▸ **WORK TO COMPLETE**
Write out the lines of the entries below as a JSON list of strings, one string per line and no blank lines. Begin at the line that has "You are a GUI", stop after the line that has "coord(36,242)", and leave the pictures out.

▸ **RECORDS FOR THIS EXERCISE**

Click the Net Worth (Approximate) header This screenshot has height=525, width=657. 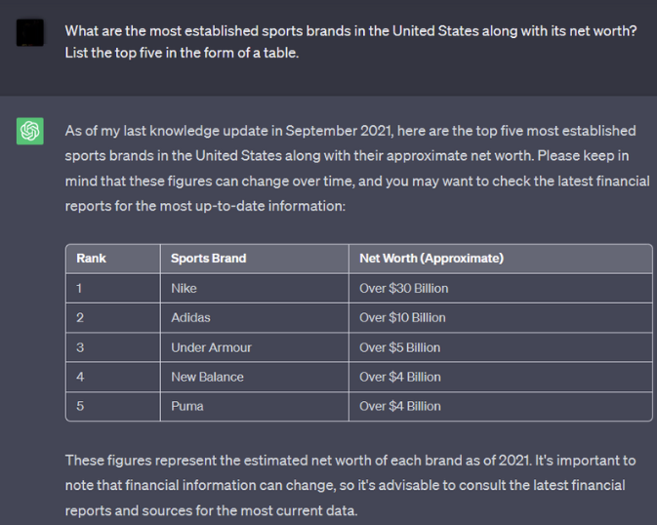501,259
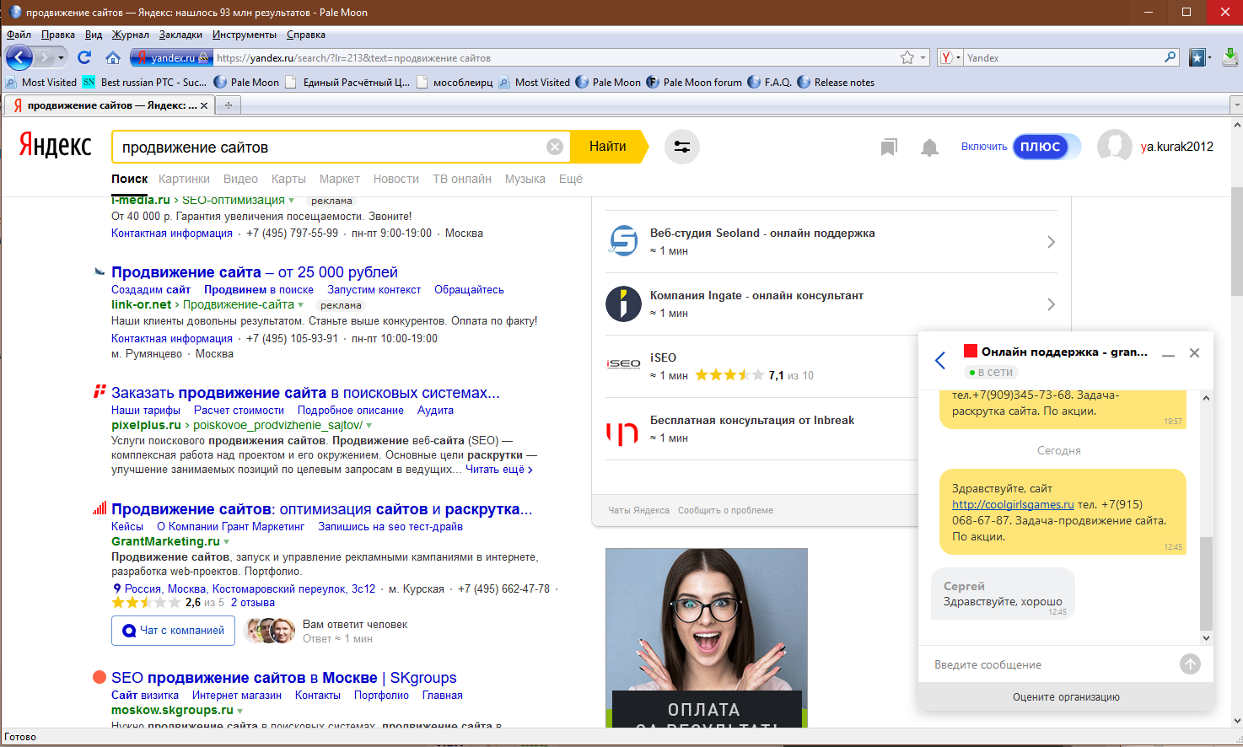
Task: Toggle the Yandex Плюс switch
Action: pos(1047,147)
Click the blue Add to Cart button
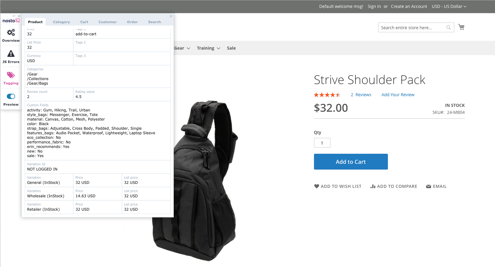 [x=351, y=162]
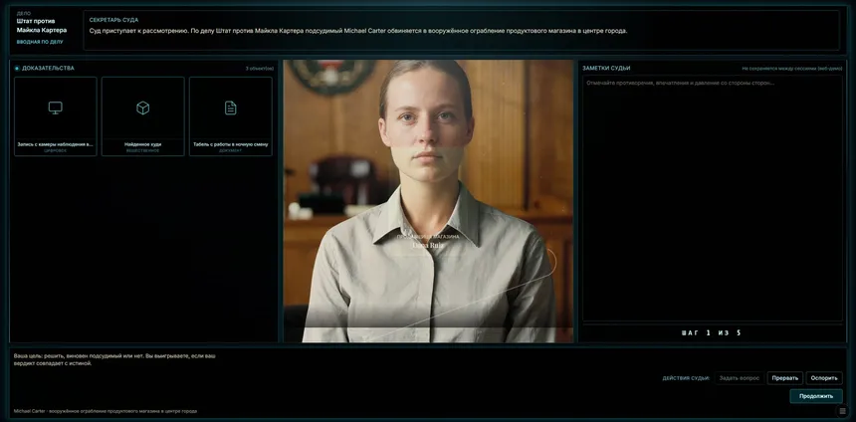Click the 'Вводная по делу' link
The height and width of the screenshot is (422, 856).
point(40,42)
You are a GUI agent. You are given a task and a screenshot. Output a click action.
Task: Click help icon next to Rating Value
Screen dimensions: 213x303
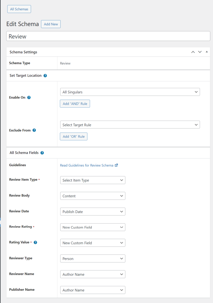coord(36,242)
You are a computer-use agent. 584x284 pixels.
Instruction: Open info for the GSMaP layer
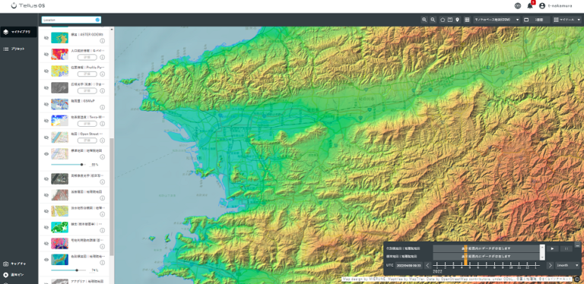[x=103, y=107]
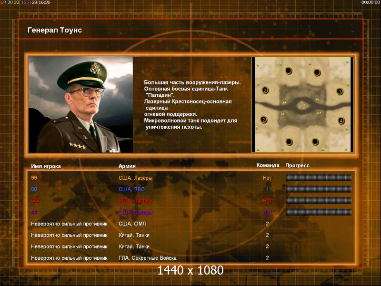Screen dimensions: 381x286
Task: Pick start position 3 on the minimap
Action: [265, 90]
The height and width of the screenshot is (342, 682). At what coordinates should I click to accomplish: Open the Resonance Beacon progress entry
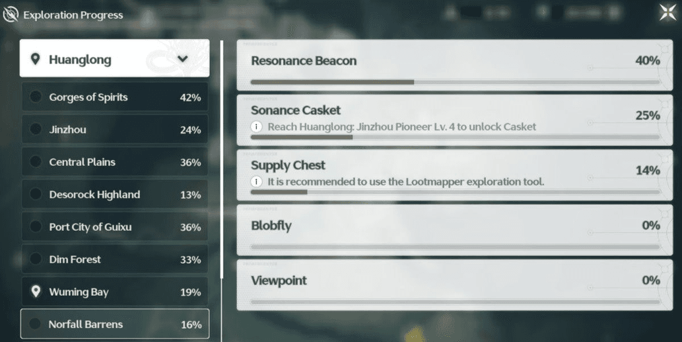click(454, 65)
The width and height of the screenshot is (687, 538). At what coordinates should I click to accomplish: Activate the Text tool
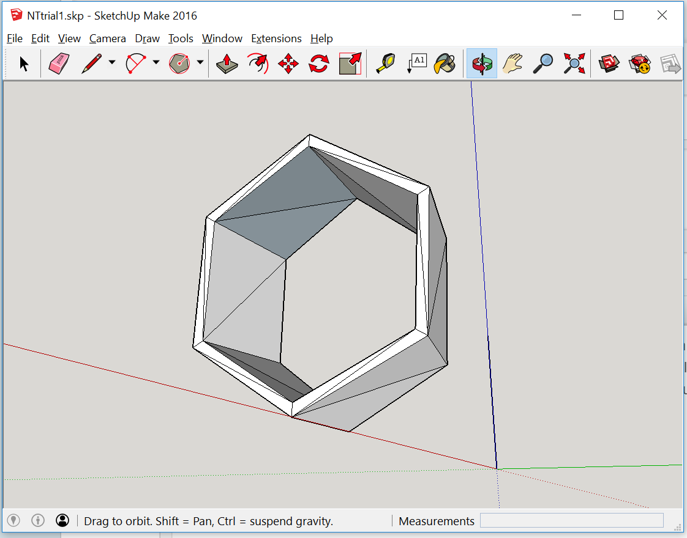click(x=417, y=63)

▸ **WRITTEN REPLY**
[
  "You are a GUI agent. You are given a task and a screenshot. Output a click action.",
  "Task: Click help icon next to Rating Value",
  "Screen dimensions: 213x303",
  "coord(36,242)"
]